Listed records:
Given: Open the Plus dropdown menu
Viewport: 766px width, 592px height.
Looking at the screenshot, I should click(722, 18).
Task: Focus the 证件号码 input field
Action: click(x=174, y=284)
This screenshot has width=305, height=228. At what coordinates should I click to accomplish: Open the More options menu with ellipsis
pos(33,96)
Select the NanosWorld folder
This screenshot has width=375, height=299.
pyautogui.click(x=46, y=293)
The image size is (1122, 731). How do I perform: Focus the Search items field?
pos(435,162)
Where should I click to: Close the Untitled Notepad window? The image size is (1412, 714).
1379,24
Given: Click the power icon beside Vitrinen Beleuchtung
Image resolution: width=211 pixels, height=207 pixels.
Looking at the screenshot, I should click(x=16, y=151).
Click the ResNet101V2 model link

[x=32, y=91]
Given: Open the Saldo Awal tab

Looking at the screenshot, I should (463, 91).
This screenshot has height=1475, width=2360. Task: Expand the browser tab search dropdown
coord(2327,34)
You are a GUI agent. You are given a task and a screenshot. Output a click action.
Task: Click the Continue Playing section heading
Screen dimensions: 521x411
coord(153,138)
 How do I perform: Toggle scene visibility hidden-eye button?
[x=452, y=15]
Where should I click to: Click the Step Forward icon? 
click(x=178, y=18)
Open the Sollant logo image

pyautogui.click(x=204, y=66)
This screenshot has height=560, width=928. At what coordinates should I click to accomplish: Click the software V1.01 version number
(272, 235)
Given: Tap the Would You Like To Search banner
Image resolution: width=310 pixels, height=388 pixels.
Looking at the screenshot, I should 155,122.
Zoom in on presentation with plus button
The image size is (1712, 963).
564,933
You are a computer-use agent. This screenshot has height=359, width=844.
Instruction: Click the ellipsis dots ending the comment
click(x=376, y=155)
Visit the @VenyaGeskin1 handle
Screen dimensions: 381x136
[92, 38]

Exercise instructions: Which lines above contain the string "icon", with case counting? Copy each of them in full.

Solution for this problem:
Given: Click the power icon beside Vitrinen Beleuchtung
Where should I click to: Click the Step Forward icon? 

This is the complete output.